Descorps: “The premium fragrance category is buoyant. And, within that, it’s really the niche, the more artistic fragrance that is driving that category, and we had a very small share of that good market, whereas within the bath and shower gel category in the UK we are the leader by far. But there is only so much we can grow in a category, which by nature is much smaller. In fragrance, we felt the opportunity was huge.  

“But what makes us unique is that we have an eau de parfum, but you can expand your fragrance experience with how you cleanse with our handwash and bath and body wash, or experience it at home with our scented candles and aroma reeds. 

“So, really, the whole idea is to reinvent the service and to curate a world of sense or fragrance worlds, because that’s very unique to us. So fragrance-first doesn’t mean fragrance only. It’s really an ecosystem.” 

What are your predictions for the golden quarter?

Beatrice Descorps

Beatrice Descorps: “Fragrance-first doesn’t mean fragrance only”

James: “We’re absolutely no different to most beauty brands. We’re running our business at a loss until we get to November, and in November and December we make our annual profit. So we’re definitely looking for growth. We’re looking for 5% growth this year. Our compound annual growth for the last seven years has been around 6.5%. So we feel it’s achievable.  

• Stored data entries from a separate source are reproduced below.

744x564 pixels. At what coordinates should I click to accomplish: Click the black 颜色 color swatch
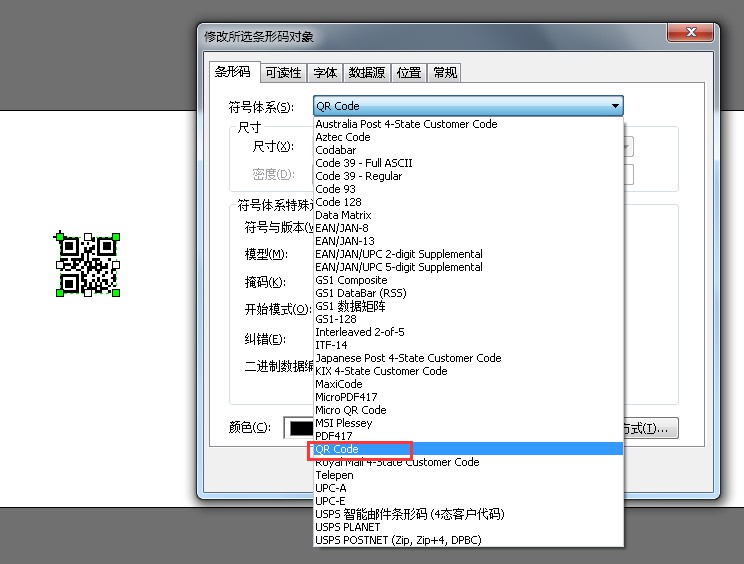299,428
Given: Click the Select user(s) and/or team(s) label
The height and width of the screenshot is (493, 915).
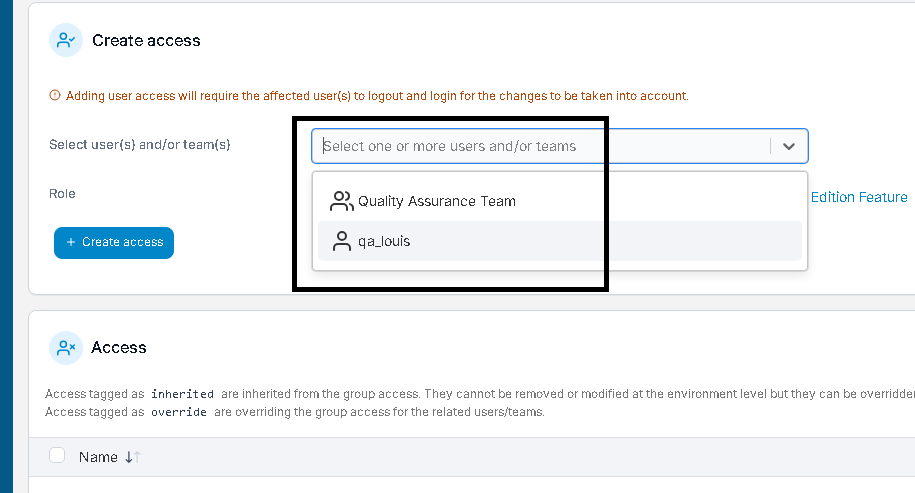Looking at the screenshot, I should click(140, 144).
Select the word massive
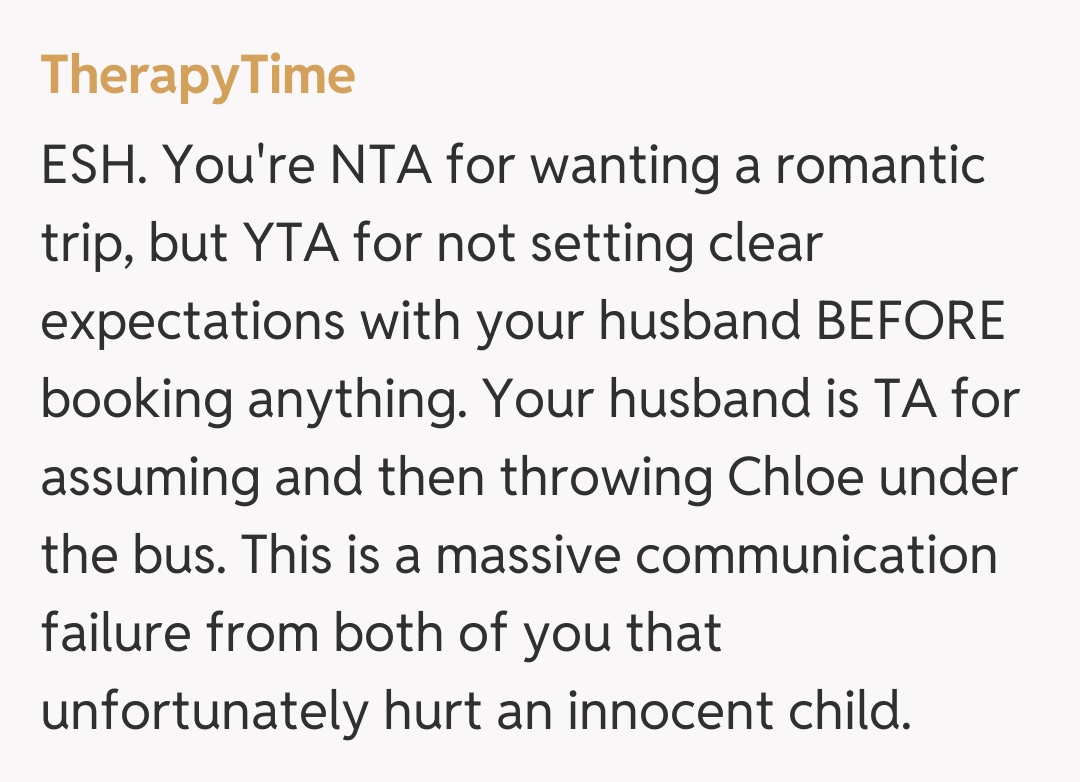1080x782 pixels. click(x=528, y=555)
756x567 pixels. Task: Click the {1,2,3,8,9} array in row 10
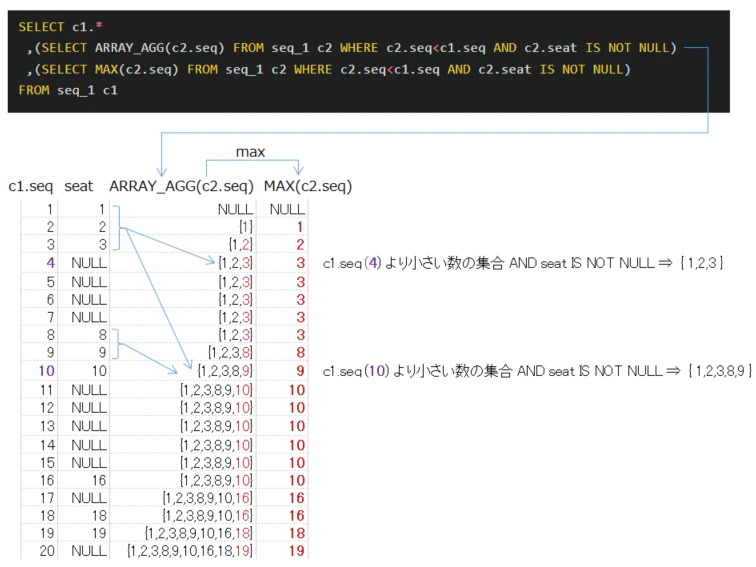point(225,371)
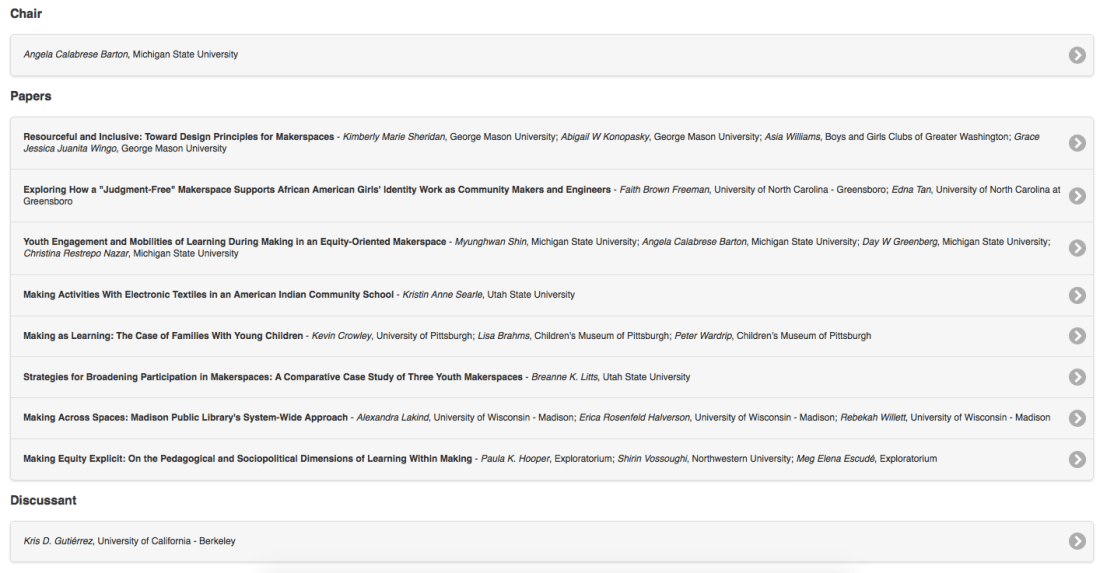Click arrow icon on Angela Calabrese Barton chair row
This screenshot has height=573, width=1100.
(1077, 55)
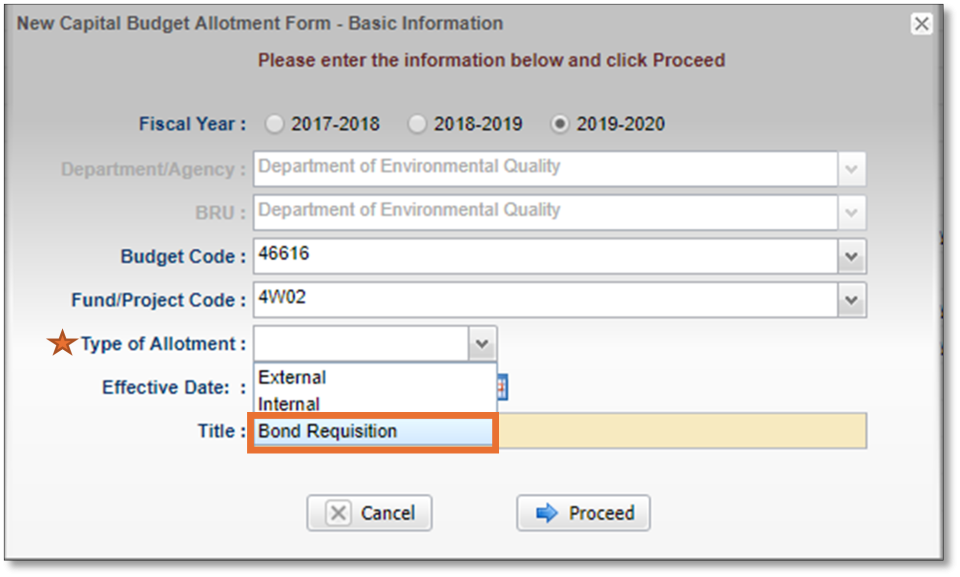Screen dimensions: 960x577
Task: Expand the Budget Code dropdown arrow
Action: [x=851, y=257]
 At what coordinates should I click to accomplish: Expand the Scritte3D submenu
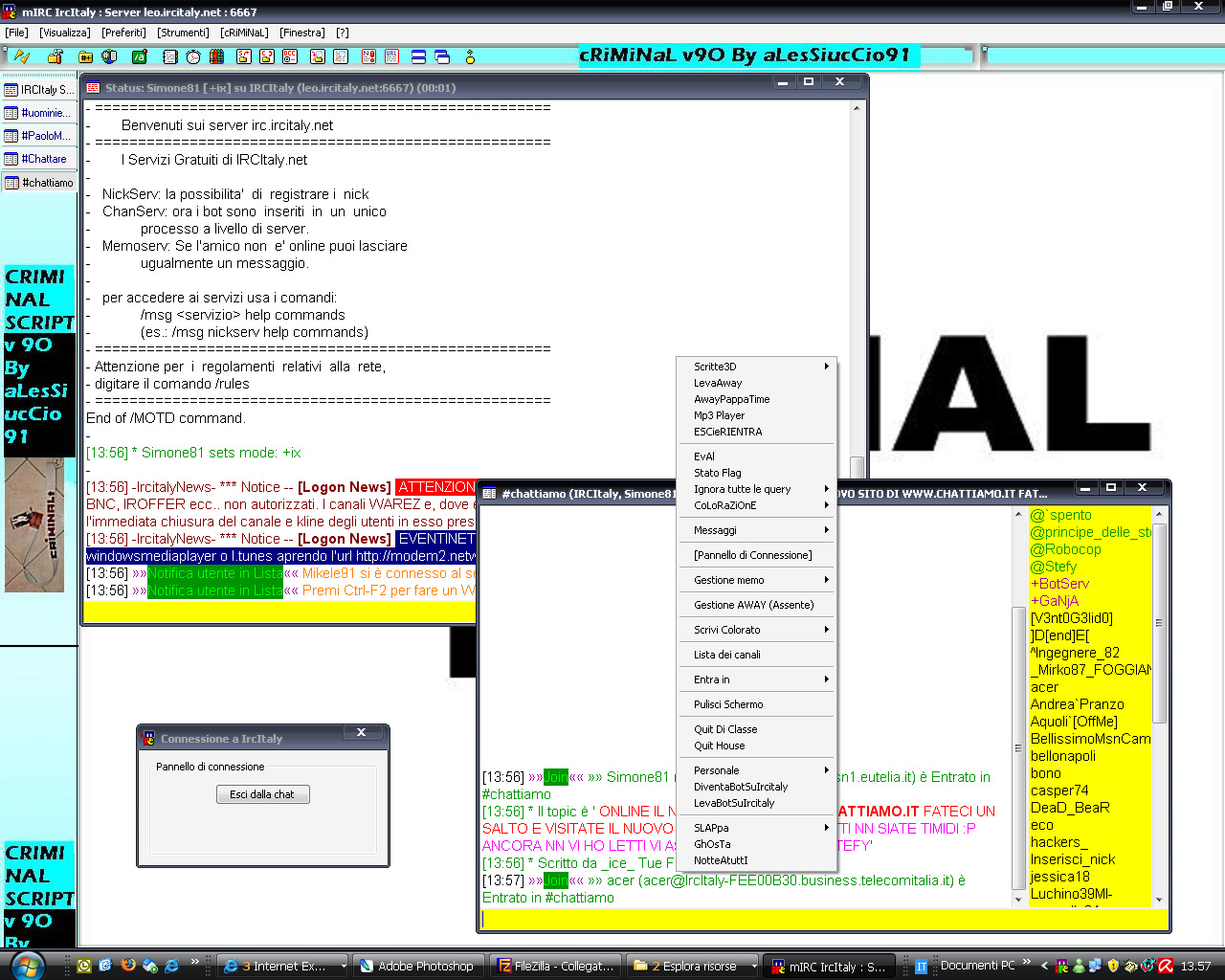(756, 367)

“We’ve got a great gifting line-up this year, starting at £12 for a fragrance bauble and all the way up to £225 with our advent calendar.

“We had a phenomenal year with John Lewis last year because they really backed the Christmas gifting. We’re trading well ahead with John Lewis this year and online with some of our digital players. It’s a strong story there, too. I don’t want to take anything for granted because there’s an awful lot of hard work to go, but I think things are all lined up to go the way it should.”

Descorps: “From a brand perspective, for Christmas, we are talking about gifting in a way more personal and human way. We want customers to not only shop for their close friends and family, but also themselves. And so the coming campaign will be quite noticeable from that perspective because it is different from what we’ve been doing.”

What can we expect from Molton Brown in the long term?

James: “The UK will remain our priority market while we work through this transition in wholesale. We have a very healthy profitable wholesale business in Germany, Austria and Switzerland. When we are fully satisfied with how we are operating in the UK, we can leverage that and the same goes for our US wholesale business. Currently, the region makes up for 18% of sales and we’ll see that market really come into focus for us in 2026/2027.

“In terms of new markets, we are growing our Asian business through our distributors and, at some point within the 2030 timeframe, we’ll be looking at entering South America.”